- [EXERCISE DATA]:

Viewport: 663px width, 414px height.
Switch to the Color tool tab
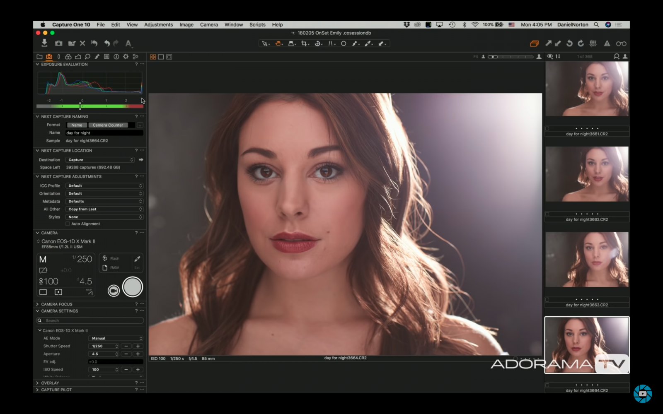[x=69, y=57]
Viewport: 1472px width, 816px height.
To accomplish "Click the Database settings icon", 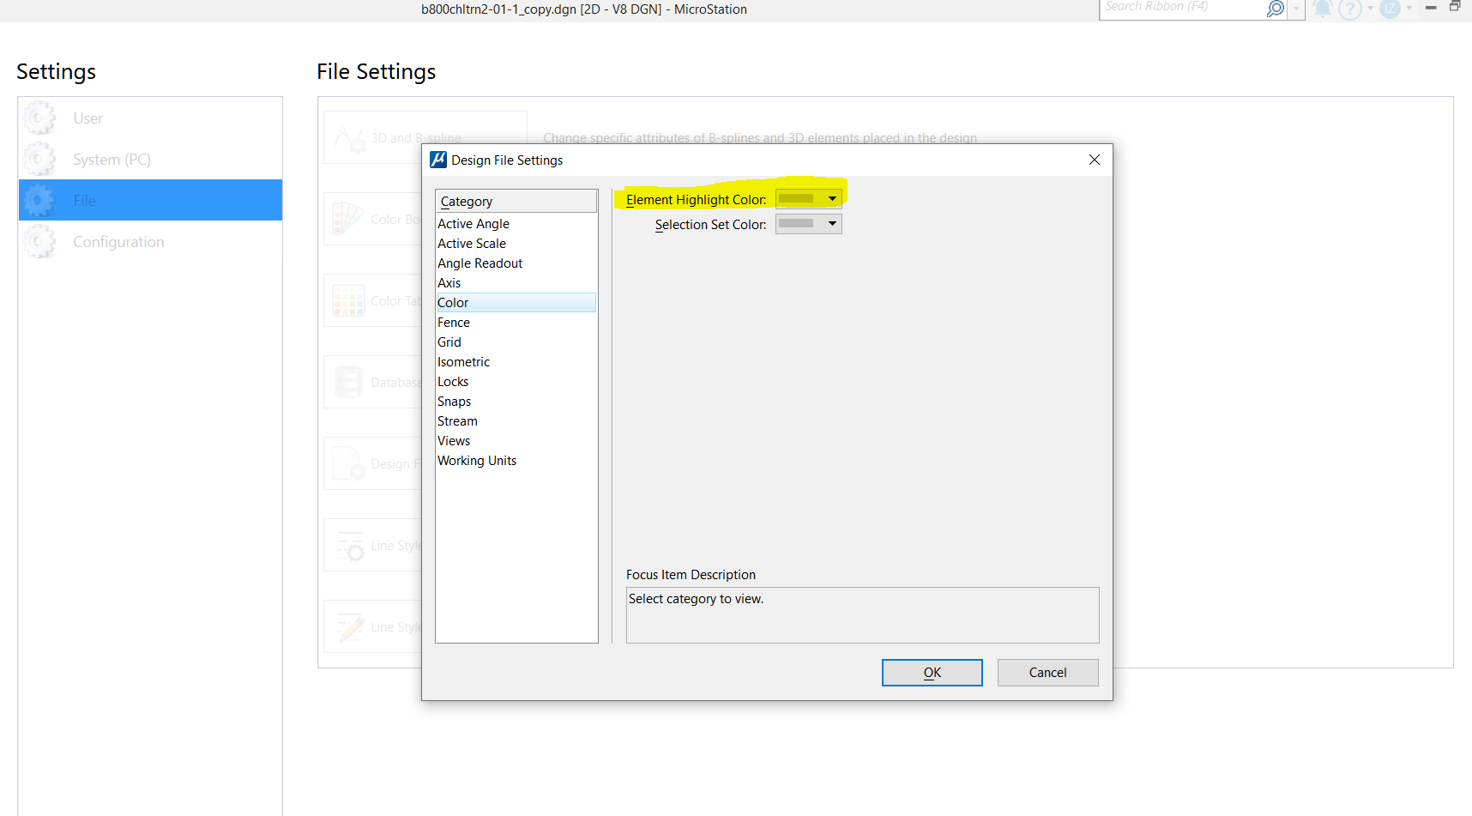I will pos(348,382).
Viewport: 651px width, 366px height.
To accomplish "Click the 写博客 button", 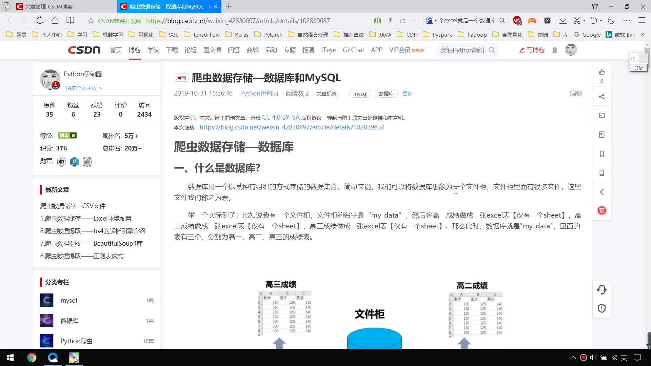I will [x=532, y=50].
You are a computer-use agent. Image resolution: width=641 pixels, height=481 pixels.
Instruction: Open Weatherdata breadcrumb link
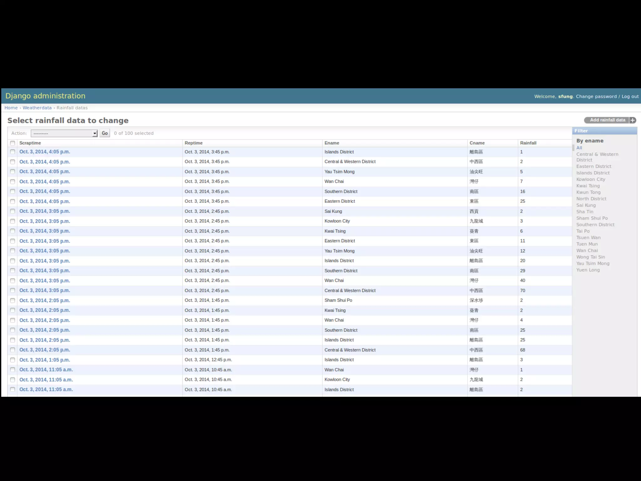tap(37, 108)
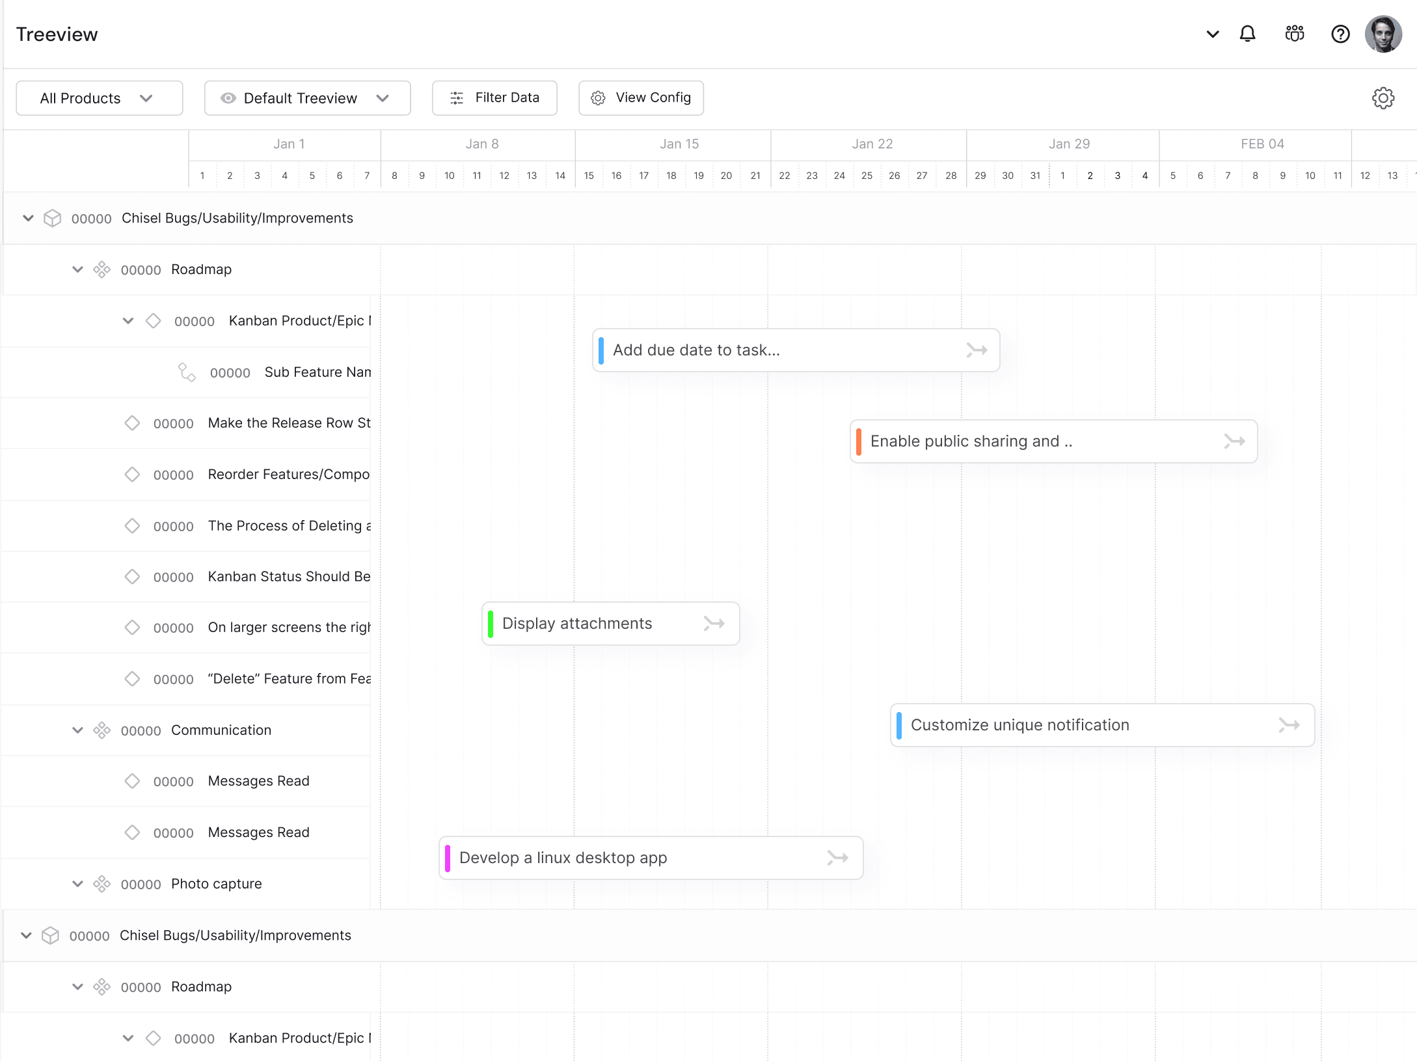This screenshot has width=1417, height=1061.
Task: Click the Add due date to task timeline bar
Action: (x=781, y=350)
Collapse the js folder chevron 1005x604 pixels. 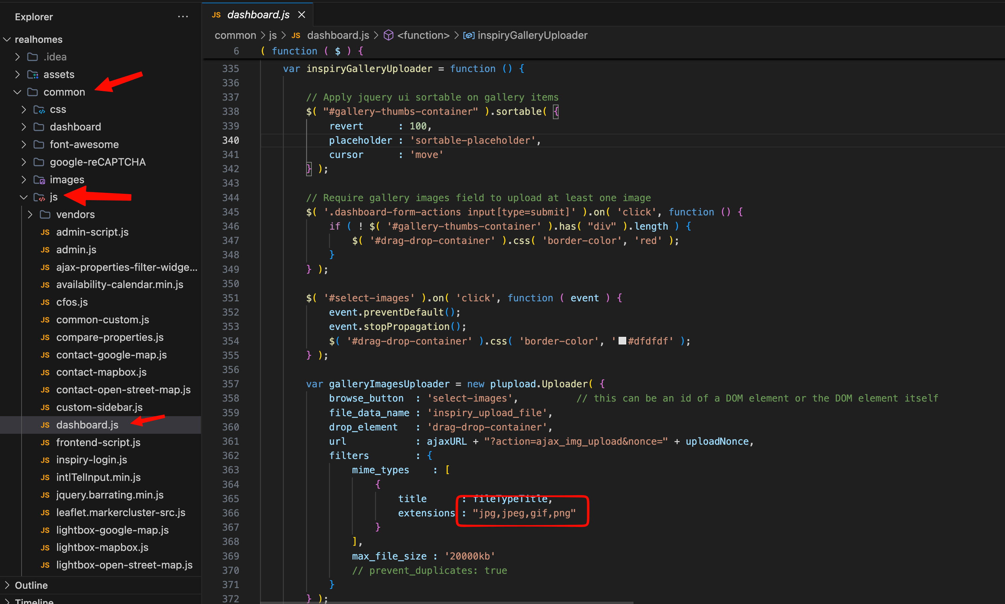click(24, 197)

- [TASK ITEM]:
State the number of lines in the material holding the word "Viewport". Add nothing else.

- [WRITTEN REPLY]:
3